- [YOUR ASSIGNMENT] Each line from the one containing "Given: Expand 更多个股解读 link" to the end of the entries below must be restated exactly, and no other line should appear.

Collected data entries
= Beginning of Section =

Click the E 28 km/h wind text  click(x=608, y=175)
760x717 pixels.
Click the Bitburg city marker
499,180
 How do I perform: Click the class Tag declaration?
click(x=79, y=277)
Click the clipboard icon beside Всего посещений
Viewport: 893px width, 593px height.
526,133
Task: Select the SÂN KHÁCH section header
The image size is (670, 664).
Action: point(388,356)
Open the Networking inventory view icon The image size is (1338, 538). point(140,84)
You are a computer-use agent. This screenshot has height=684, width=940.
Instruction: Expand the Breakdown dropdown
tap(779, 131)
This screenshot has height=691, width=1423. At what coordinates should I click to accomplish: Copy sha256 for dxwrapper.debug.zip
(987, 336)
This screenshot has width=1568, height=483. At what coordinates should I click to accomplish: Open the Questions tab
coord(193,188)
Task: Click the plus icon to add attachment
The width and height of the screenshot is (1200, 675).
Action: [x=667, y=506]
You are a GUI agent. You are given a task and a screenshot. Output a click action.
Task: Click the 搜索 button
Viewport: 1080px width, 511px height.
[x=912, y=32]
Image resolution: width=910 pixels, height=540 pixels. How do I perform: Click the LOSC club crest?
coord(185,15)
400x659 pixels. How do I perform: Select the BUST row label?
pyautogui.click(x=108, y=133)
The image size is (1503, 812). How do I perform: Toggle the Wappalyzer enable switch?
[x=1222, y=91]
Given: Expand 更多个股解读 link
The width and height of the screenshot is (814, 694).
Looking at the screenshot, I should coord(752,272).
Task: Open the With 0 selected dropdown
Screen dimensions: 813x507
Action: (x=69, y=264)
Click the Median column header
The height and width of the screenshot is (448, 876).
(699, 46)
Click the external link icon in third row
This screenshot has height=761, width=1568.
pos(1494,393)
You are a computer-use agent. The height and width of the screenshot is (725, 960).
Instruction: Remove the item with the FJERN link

= End of Section =

- [TASK SOLUTION]
Given: Expand 更多个股解读 link
The width and height of the screenshot is (814, 694).
Looking at the screenshot, I should coord(752,272).
Task: Open the With 0 selected dropdown
Screen dimensions: 813x507
Action: (x=69, y=264)
Click the Median column header
The height and width of the screenshot is (448, 876).
(699, 46)
Click the external link icon in third row
This screenshot has height=761, width=1568.
pos(1494,393)
You are a computer-use agent. The height and width of the screenshot is (725, 960).
Instruction: Remove the item with the FJERN link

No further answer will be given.